The wildlife sanctuary that lives entirely online
For Maya Higa, the Internet became something else: the foundation for a global wildlife sanctuary anyone can visit, anytime.
The Internet is endless. Usually that means endless scrolling, endless ads, endless noise. But sometimes it means endless possibilities.
Take Maya Higa. In college, she worked as a zookeeper, bringing animals to classrooms to teach kids about wildlife. Then she found Twitch. After a video of her rehabilitating a red-tailed hawk named Bean went viral, she realized she could reach thousands of people at once instead of twenty.
So at 22, she built something nobody had really tried before: an animal sanctuary that nobody visits in person.

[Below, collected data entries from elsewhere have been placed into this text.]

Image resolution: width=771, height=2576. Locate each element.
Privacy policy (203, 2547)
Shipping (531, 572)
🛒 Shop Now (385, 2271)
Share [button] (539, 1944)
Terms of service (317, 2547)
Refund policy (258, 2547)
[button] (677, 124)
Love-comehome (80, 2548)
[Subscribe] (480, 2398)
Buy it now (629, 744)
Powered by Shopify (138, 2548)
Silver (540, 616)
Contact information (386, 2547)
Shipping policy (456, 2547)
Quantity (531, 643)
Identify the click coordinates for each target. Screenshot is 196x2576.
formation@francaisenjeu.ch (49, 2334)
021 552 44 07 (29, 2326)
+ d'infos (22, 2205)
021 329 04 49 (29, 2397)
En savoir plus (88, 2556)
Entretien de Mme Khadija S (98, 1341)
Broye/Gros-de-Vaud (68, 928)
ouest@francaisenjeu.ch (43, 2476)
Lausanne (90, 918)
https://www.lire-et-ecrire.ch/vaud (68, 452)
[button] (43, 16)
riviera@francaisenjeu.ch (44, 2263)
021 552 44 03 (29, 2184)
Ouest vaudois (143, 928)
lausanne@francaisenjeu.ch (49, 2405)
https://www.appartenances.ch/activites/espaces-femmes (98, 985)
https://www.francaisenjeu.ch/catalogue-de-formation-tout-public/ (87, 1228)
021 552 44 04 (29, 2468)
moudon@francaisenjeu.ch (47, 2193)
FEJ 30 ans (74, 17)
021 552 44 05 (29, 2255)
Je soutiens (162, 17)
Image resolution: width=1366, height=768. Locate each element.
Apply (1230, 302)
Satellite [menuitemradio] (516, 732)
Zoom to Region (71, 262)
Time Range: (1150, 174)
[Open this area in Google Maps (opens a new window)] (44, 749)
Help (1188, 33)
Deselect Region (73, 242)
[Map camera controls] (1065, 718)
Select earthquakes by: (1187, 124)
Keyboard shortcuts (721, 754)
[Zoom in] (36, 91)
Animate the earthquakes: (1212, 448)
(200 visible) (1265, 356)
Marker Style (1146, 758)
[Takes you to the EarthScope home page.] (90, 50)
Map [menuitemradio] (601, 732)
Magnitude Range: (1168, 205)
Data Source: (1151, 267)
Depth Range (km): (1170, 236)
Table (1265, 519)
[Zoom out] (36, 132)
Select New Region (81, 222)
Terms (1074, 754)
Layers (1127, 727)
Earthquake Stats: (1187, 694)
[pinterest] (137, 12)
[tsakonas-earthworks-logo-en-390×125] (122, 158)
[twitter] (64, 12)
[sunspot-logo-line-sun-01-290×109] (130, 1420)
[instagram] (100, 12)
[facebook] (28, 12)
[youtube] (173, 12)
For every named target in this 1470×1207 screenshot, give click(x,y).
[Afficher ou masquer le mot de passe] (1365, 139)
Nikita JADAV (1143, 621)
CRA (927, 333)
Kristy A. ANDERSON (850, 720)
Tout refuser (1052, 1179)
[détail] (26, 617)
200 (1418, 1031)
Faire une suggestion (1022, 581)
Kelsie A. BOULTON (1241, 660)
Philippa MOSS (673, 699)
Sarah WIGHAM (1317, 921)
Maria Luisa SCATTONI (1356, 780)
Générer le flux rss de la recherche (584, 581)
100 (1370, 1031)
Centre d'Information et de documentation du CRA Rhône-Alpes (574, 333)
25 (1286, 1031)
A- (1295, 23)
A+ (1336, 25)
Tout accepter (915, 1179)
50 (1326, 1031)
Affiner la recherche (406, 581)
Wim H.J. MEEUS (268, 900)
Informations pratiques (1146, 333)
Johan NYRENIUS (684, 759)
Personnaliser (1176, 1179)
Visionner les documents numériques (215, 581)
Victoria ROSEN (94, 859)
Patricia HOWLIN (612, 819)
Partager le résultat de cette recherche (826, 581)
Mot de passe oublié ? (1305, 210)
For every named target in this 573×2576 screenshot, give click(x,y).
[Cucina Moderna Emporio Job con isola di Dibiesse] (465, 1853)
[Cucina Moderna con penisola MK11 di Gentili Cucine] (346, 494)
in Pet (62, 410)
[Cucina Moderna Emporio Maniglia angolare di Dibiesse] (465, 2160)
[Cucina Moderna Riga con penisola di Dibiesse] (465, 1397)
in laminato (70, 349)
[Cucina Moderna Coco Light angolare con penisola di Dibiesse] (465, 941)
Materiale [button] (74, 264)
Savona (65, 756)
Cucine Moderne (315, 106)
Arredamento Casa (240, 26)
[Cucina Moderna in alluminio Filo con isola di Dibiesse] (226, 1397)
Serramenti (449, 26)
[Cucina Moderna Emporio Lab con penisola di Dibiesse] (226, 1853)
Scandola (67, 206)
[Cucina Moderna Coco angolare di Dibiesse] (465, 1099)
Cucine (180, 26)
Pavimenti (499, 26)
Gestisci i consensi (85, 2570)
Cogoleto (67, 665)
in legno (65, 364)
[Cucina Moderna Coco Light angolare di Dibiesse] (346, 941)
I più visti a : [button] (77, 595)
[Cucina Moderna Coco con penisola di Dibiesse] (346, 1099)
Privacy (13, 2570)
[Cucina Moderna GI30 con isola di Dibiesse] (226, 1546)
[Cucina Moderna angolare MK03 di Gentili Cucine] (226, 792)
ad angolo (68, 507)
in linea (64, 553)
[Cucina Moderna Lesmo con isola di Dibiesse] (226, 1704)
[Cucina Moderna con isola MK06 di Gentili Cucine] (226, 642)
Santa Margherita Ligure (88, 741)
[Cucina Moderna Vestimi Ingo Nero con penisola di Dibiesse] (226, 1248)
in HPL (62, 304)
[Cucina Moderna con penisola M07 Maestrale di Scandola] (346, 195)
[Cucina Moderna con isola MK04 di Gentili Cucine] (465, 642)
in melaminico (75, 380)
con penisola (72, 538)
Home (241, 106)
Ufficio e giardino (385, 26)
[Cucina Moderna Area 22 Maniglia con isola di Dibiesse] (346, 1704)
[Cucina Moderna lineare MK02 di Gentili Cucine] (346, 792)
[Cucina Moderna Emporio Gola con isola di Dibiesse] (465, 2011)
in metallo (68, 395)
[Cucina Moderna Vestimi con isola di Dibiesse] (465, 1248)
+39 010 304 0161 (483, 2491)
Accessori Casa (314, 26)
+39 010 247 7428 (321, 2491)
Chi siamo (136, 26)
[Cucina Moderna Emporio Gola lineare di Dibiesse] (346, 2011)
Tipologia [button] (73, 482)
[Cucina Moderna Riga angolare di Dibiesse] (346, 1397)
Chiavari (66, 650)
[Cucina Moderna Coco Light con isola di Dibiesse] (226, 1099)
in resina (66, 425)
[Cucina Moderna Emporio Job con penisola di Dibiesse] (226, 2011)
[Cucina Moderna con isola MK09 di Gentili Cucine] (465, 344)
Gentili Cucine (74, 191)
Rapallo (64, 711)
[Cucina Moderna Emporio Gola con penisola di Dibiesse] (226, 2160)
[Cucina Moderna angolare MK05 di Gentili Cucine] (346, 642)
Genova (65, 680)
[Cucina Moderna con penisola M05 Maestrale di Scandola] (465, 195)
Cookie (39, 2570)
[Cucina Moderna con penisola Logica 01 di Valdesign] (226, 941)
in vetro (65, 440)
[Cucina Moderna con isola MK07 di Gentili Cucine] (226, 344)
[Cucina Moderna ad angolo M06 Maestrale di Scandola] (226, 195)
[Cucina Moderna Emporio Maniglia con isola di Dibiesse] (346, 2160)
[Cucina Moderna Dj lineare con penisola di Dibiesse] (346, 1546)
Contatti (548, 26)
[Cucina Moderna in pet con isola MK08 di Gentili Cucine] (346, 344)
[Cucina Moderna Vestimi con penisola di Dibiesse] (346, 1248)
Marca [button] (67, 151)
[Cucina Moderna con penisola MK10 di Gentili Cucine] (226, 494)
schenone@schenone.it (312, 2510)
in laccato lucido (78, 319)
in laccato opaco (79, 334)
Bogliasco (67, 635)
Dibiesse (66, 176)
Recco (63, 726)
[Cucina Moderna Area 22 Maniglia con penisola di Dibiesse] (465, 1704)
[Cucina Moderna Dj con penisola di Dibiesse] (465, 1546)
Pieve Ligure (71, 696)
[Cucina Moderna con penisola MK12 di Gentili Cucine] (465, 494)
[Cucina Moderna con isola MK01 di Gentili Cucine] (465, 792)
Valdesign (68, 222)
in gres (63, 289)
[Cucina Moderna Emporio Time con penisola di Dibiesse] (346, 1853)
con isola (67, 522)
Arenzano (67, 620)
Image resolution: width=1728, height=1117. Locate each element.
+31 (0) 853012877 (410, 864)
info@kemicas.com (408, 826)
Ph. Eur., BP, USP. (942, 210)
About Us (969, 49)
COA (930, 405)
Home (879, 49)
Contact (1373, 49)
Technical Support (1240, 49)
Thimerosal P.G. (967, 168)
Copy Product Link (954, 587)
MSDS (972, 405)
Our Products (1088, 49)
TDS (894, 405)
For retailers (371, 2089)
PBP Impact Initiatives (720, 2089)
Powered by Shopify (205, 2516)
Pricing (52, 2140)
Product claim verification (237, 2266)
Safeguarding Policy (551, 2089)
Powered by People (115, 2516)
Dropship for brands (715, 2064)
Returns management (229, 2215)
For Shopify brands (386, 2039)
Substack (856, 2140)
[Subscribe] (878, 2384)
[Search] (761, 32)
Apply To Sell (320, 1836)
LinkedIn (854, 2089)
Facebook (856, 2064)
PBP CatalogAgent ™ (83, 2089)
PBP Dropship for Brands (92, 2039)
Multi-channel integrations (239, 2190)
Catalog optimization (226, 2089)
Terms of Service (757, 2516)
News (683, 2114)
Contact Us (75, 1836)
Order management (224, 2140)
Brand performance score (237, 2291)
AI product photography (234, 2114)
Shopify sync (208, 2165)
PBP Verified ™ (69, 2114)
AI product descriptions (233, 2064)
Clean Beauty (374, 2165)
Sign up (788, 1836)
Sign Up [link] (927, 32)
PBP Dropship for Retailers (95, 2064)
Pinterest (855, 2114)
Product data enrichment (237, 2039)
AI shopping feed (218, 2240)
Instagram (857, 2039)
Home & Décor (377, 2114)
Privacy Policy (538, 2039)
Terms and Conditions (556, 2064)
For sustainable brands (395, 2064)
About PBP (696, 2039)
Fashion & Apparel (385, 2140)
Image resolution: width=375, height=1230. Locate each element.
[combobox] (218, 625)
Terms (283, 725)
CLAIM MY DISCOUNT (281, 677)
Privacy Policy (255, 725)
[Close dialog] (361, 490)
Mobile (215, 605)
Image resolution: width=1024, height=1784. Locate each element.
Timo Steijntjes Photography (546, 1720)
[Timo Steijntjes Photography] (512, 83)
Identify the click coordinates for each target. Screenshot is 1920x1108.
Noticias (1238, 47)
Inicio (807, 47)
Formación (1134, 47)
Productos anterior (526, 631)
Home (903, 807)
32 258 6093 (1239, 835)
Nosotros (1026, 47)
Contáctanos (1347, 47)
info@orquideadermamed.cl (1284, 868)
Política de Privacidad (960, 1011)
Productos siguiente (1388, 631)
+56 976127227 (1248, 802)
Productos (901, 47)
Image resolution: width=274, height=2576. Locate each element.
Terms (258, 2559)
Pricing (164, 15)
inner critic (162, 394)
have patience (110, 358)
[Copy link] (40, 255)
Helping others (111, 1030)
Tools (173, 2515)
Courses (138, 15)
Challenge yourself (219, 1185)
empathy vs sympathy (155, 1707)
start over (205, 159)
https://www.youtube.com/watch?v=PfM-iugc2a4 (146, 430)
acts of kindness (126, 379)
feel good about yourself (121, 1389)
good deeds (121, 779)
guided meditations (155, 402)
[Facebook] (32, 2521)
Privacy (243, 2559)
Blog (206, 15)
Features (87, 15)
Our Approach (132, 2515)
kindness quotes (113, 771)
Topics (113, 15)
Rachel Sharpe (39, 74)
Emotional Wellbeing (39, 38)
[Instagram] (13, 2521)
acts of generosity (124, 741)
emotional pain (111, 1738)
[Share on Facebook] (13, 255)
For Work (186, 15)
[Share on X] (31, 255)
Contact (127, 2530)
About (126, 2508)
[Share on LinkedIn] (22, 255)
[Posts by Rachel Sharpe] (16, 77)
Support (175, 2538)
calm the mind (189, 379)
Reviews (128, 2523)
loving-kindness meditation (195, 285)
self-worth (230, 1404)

A sanctuary without parking lots
Maya raised $573,000 during a single 21-hour live stream (and shaved her head in the process) to buy land in Austin, Texas. Today, Alveus Sanctuary is home to rescued parrots, emus, marmosets, and a cow named Winnie the Moo.
Because the sanctuary is closed to the public, it works differently than a traditional zoo:
- Less stress for the animals. They're blissfully unaware of their audience, free from the unpredictability of in-person crowds.
- No wasted dollars. Every donation goes straight to animal care and conservation, not gift shops, concession stands, or parking lots.
- Radical accessibility. Anyone with an Internet connection can visit for free, 24 hours a day, across 36 live cameras.
Meeting the next generation where they are
Before social media, most of us learned about conservation from legends on TV. Today, viewers can actually participate in real time.
At Alveus, viewers don't just watch, they interact. A $5 donation triggers an automated feeder that dispenses treats to Winnie the cow. That single treat feeder has raised over $38,000 for the sanctuary.
By bringing these animals to Twitch, Maya is reaching people who didn't know they cared about conservation yet. In 2025, her educational streams reached over 250 million people, mostly 17-to-28-year-olds. She's building the next generation of conservationists by meeting them exactly where they already hang out.